Nostalgia for the early 2000s, fashion for Japanese culture, eco-responsible brands and the transition from classic to casual.
What clothes will be the most popular among designers and retailers in 2020? Retail data analytics company Edited has published a report on the most significant fashion trends that will have a significant impact on fashion retail in the next twelve months.
"Nostalgia" will move from the 90s to the early 2000s
Nostalgia for the 90s of the last century was one of the fundamental trends in 2018 and 2019. At the start of the new decade, the demand for nostalgic trends is expected to remain at a high level, but the very concept of “nostalgia” will shift from the 90s to the early 2000s. In many respects, this effect will be provided thanks to the “reboots” of films and TV series of the first decade of the 21st century. In the luxury segment, fashion house Versace has already paid tribute to the year 2000 by releasing an iconic dress in its new Spring 2020 collection, in which Jennifer Lopez appeared at the Grammy Awards.

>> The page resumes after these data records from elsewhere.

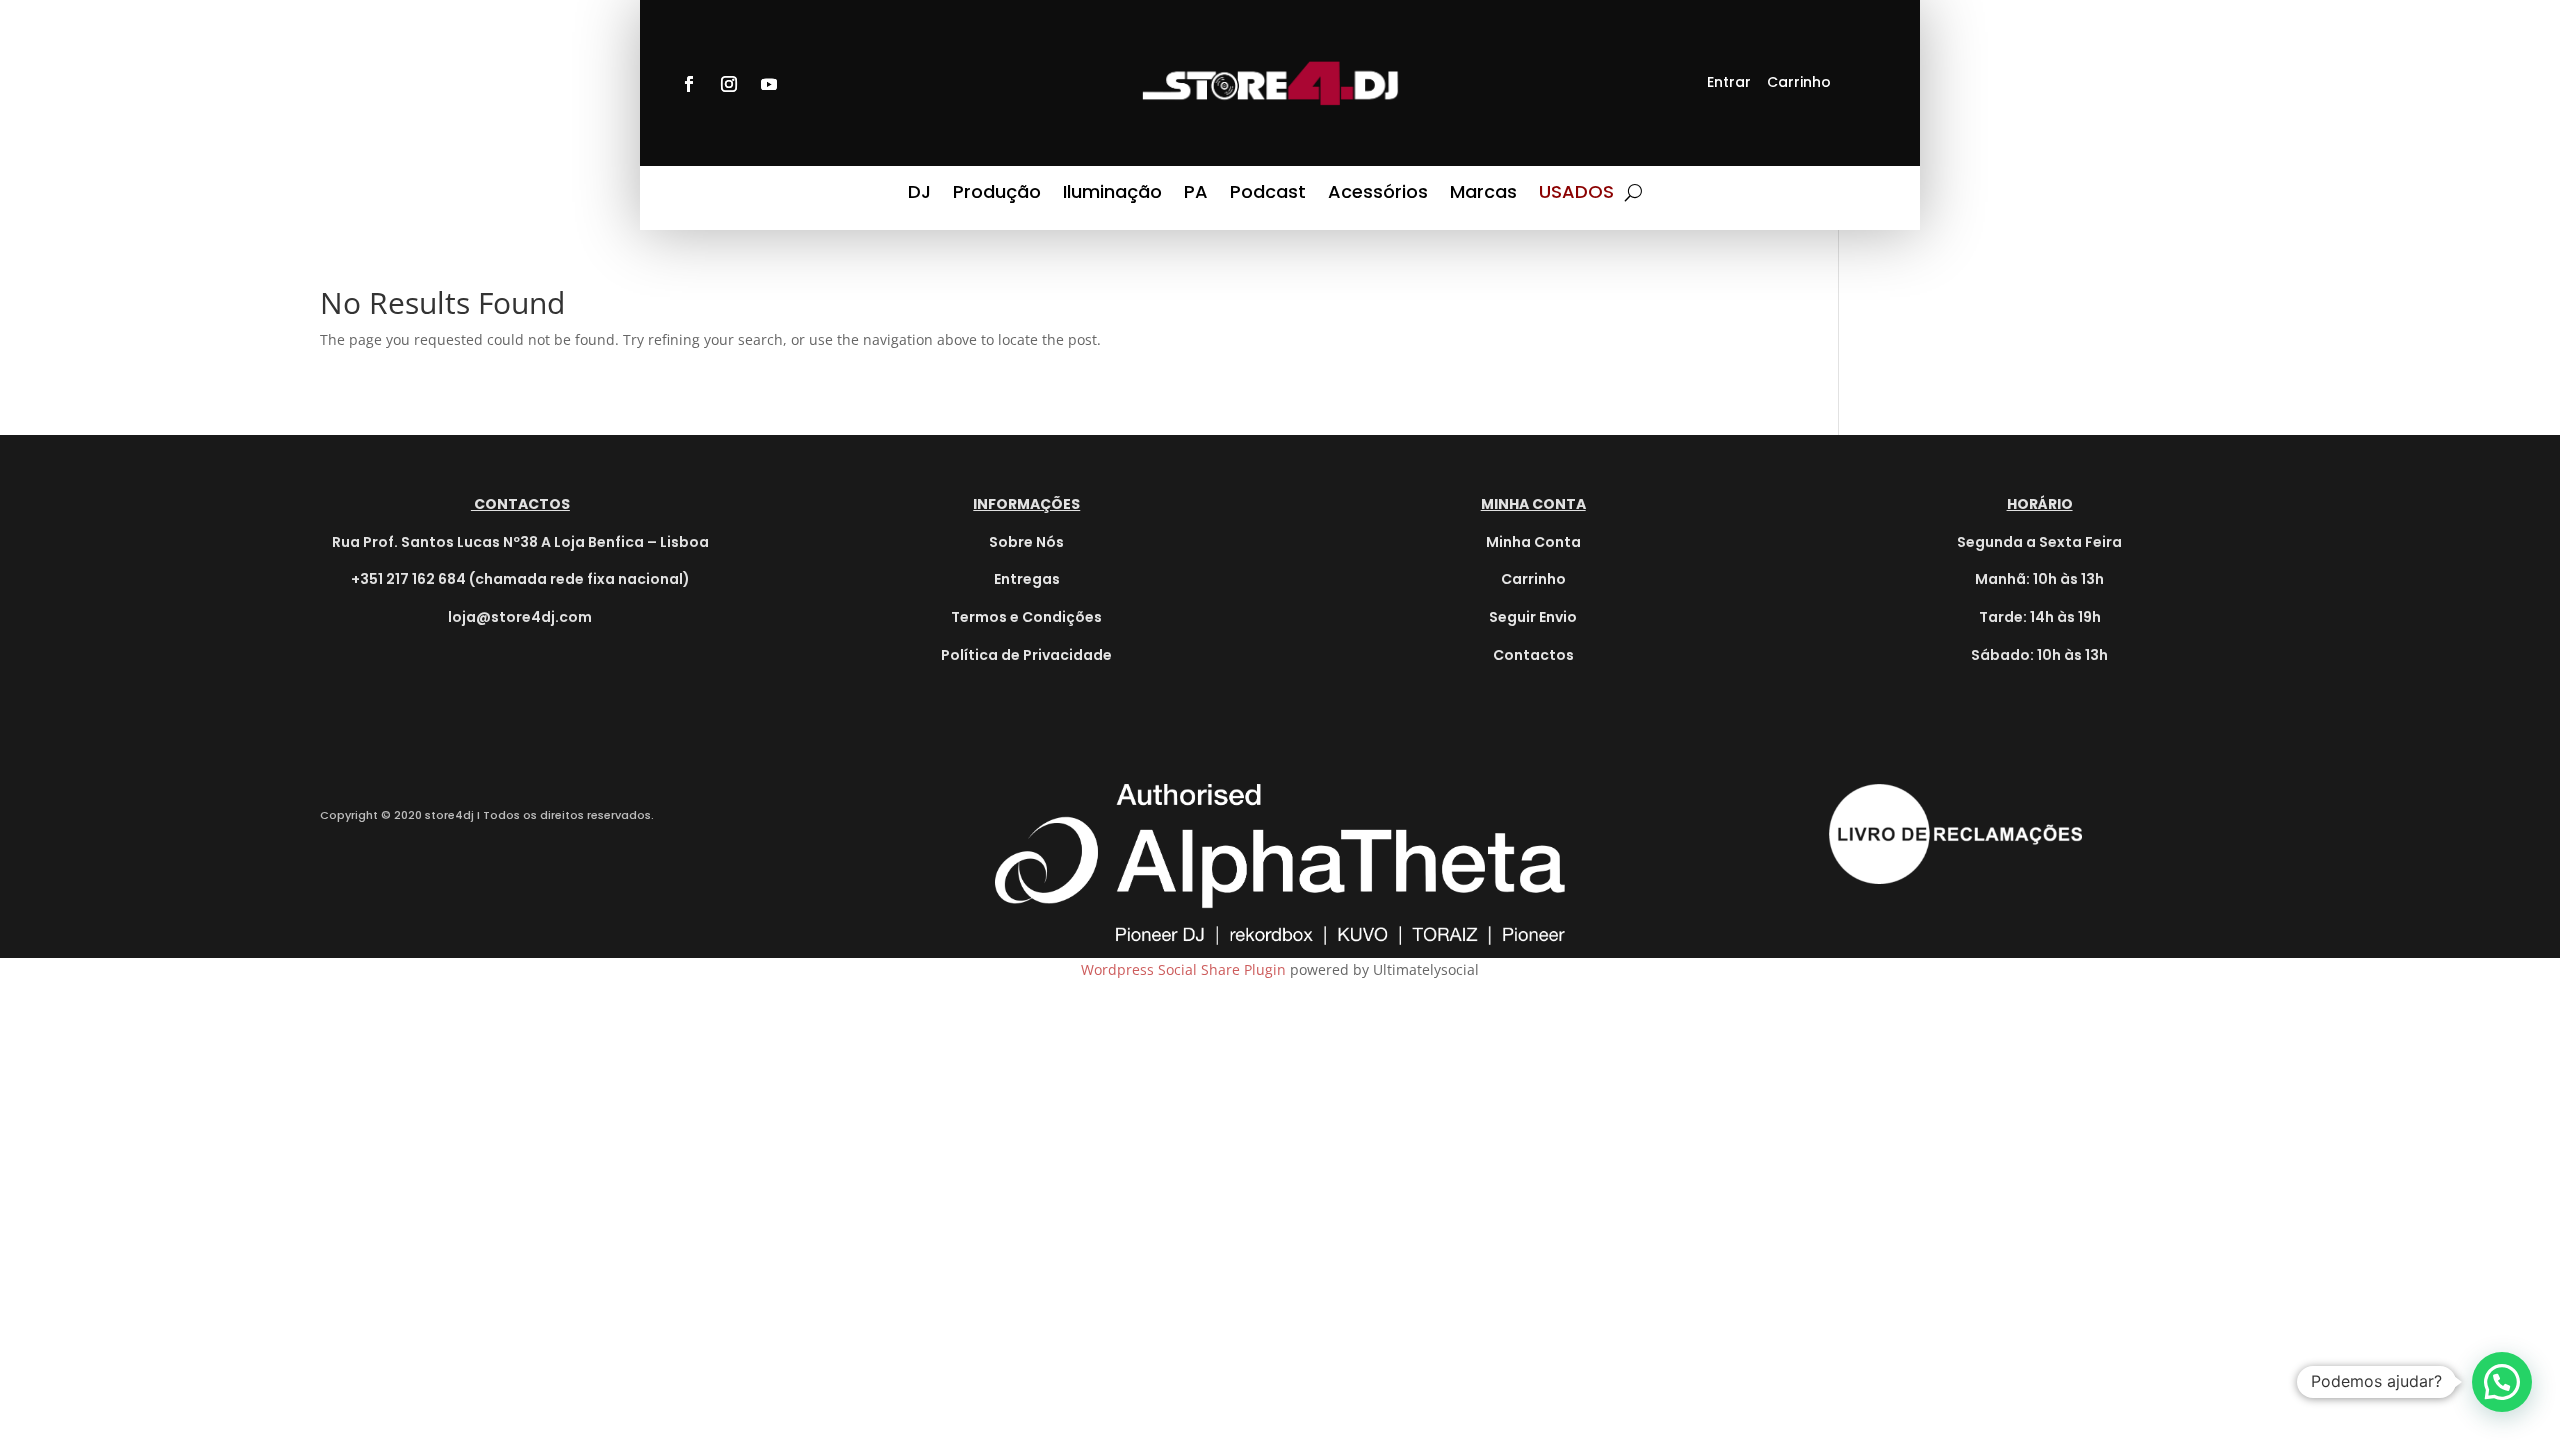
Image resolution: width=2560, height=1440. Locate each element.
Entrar (1729, 82)
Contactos (1533, 655)
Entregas (1027, 579)
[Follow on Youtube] (769, 84)
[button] (2502, 1382)
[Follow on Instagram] (729, 84)
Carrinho (1799, 82)
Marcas (1483, 196)
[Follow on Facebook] (689, 84)
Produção (997, 196)
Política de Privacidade (1026, 655)
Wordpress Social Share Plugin (1185, 969)
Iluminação (1112, 196)
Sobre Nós (1026, 542)
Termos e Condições (1026, 617)
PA (1196, 196)
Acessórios (1378, 196)
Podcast (1268, 196)
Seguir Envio (1533, 617)
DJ (919, 196)
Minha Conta (1533, 542)
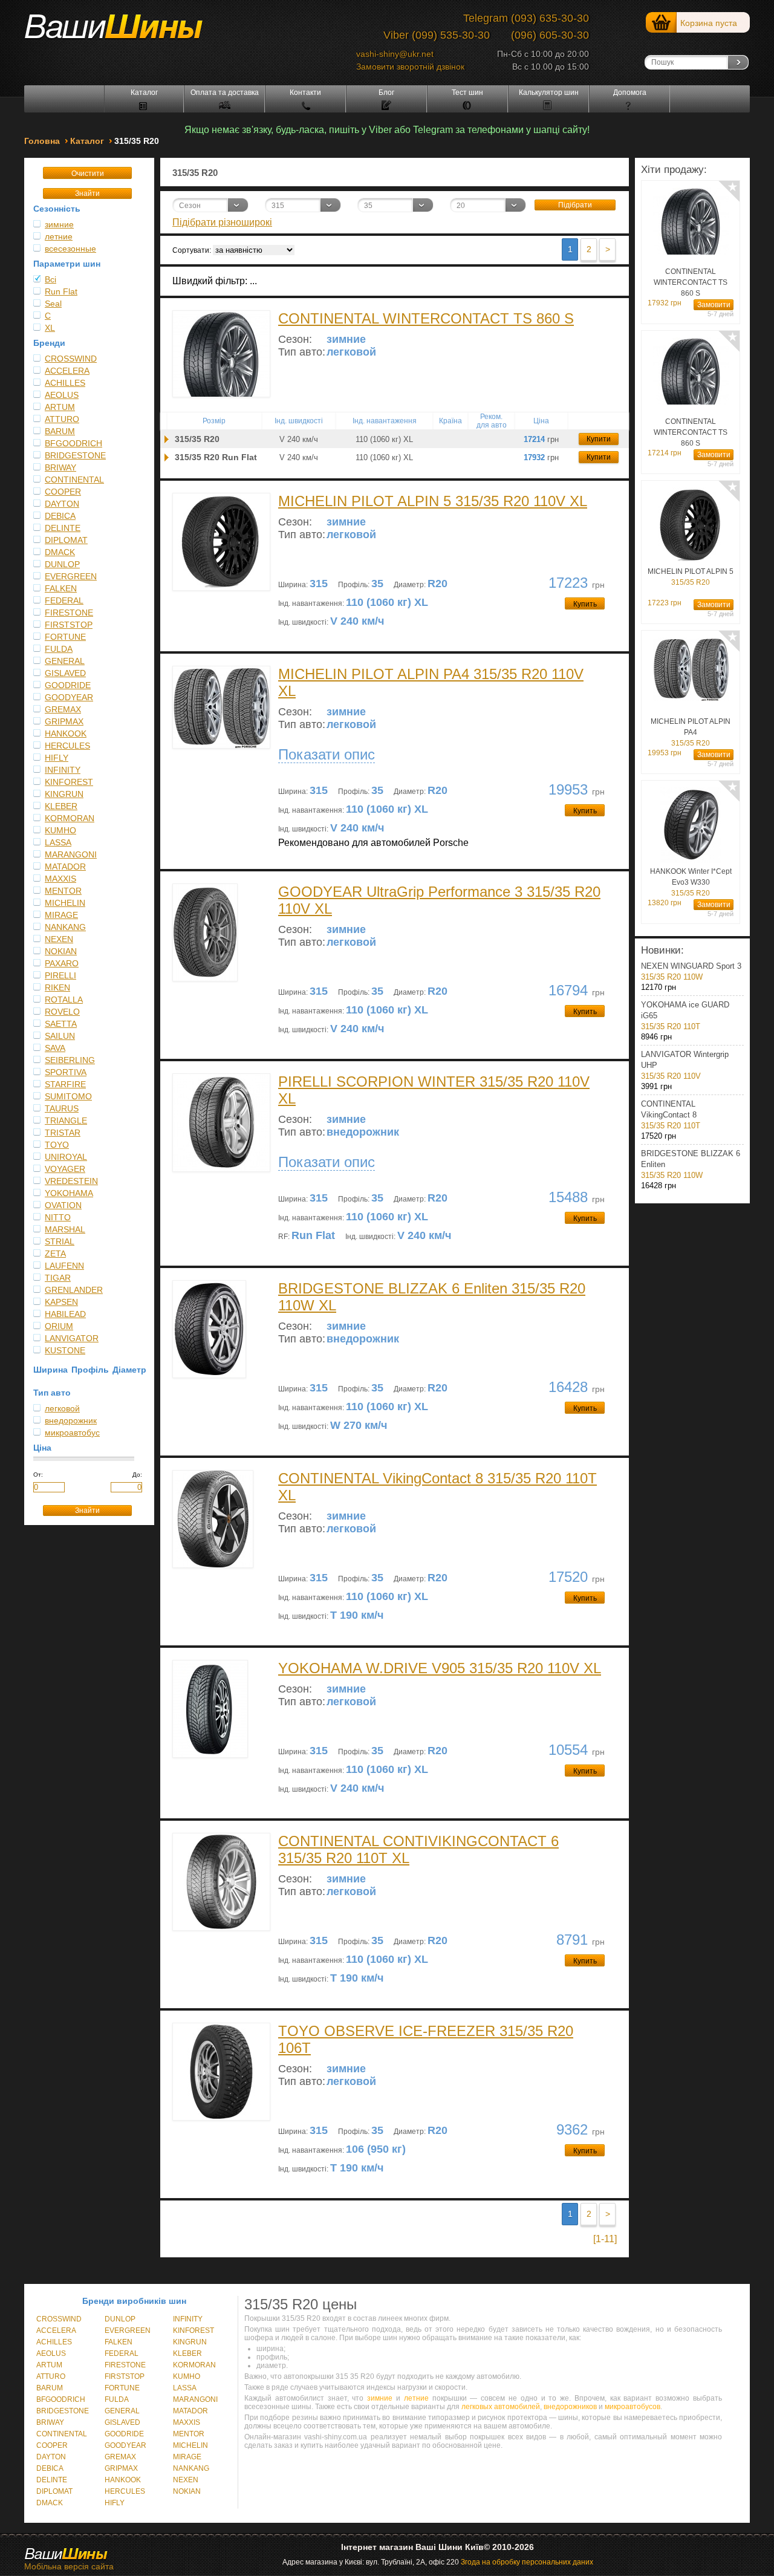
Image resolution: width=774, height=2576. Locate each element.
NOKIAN (61, 951)
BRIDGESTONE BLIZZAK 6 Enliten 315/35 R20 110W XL (431, 1296)
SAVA (55, 1048)
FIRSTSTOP (69, 624)
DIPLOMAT (66, 540)
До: (137, 1474)
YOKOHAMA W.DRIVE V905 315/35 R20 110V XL (439, 1668)
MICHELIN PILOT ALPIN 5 (690, 577)
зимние (59, 224)
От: (38, 1474)
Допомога (629, 92)
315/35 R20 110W (691, 971)
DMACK (60, 552)
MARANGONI (71, 854)
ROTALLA (64, 999)
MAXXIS (60, 878)
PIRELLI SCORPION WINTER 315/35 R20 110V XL (434, 1090)
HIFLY (56, 758)
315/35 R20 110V (685, 1065)
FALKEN (61, 588)
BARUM (60, 431)
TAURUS (62, 1108)
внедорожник (71, 1420)
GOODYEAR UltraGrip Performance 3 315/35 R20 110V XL (439, 900)
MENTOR (63, 891)
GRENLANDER (74, 1290)
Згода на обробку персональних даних (527, 2562)
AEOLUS (62, 395)
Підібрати (575, 205)
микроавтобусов (632, 2406)
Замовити (713, 305)
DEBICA (60, 516)
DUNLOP (62, 564)
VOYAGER (65, 1169)
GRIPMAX (64, 721)
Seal (53, 303)
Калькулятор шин (549, 92)
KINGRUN (64, 794)
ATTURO (62, 419)
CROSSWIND (71, 358)
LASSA (58, 842)
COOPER (63, 491)
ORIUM (59, 1326)
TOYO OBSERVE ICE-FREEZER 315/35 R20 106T (425, 2039)
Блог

Nostalgia for the early 2000s is expected to bring micro-bags, Mary Jane shoes and pastel colors, with lilac becoming dominant, to the runways and stores. To date, the number of lilac items in the new collections of fashion brands has already increased by 25%.
Fashion for everything Japanese as a reference to the Tokyo 2020 Olympics
On the eve of the Summer Olympics in Tokyo in 2020 Japanese fashion and art is expected to remain the focus of fashion designers throughout the year. Global retailers are preparing to mass-license the famous Japanese comics Manga and the youth sub-culture Kawaii.
The new generation chooses eco-responsible brands
Demand for sustainable brands, including Patagonia, Birkenstock and Everlane, will grow around the world under the pressure of non-profit organizations and the growing popularity of young activists - for example, Time Person of the Year Greta Thunberg. Experts expect prints with the planet Earth, as well as floral and tropical patterns, to spread in the fashion industry.
Goodbye, suit and tie: men choose casual to work
Back in the fall-winter 2019 clothing collection, Virgil Abloh created a casual version of the classic suit for Louis Vuitton. The designer has also planned a "Modern Office" streetwear collection for a new generation of workers. Today, with even Goldman Sacks officially easing its own dress code requirements, experts expect casual to increasingly replace classic suits in a variety of situations. On the path of transition from blazers to jackets and from shirts to polos and T-shirts, there are already Dior, Fendi and other top brands.
Another trend could be the widespread use of technical fabrics with elastic and waterproof properties. This is due to the gradual refusal of residents of large cities from cars in favor of moving from home to work on a bicycle over relatively long distances.